April 19, 2024

Top Lawyer

Think Phenomenal Law

The Cost of Legal Services

It is sad to see so many Solicitors’ offices closing in the wake of the financial crisis. Many successful and well-established firms have collapsed in the last twelve to eighteen months, largely as a result of the meltdown of the property market. Other firms were also forced to close when they were unable to secure professional indemnity insurance in October of last year. Kent has the largest number of small law firms than any other county in England. It is blessed with a variety of small High Street practices offering choice, competition and local access to the community. While most firms have survived it is questionable how many more firms will die once the Legal Services Act comes into force later this year.

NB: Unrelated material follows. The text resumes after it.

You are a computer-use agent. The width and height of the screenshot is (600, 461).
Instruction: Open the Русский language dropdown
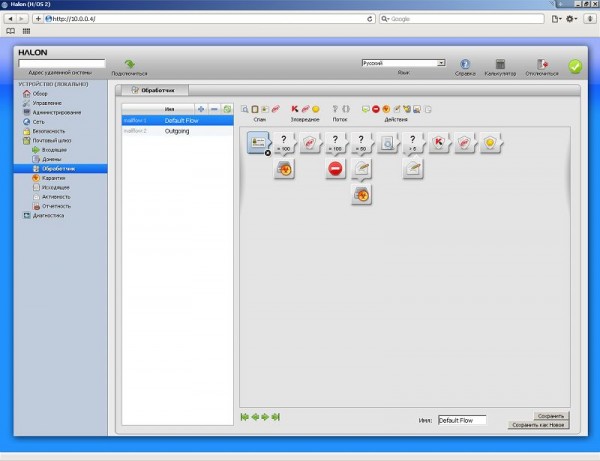[403, 63]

If you are a member of the profession the the name of the act probably fills you with dread; if you are a member of the public then the chances are you have never heard of it.

The Legal Services Act will allow all kinds of large organisations such as supermarkets and banks to offer legal services to members of the public, the sort of legal services that are currently only available through solicitors’ practices. The argument is that this will offer the public more choice and cheaper prices. However, if that were true the High Street would be awash with small, thriving local supermarkets. Instead, as we all know supermarket chains have killed competition except between supermarket chains. Your local grocery store no longer exists (unless of course it is run by Tesco and has the word Metro in the title) and many greengrocers and butchers are struggling to survive.

Solicitors are currently asking themselves will Tesco offer two divorces for the price of one and will they offer Clubcard points with that? Only time will tell. And prices? There is a lot of competition now but it doesn’t translate into cheaper prices for the public. Economies of scale dictate that Sainsbury, Tesco and the like should be able to offer legal services at far lower cost than is currently available through your local solicitors’ practice. However the public should ask itself who will be doing my work, will they be qualified and will I ever get to meet them? Finally, what happens when there are no small law firms left; when there is no competition will the price go up?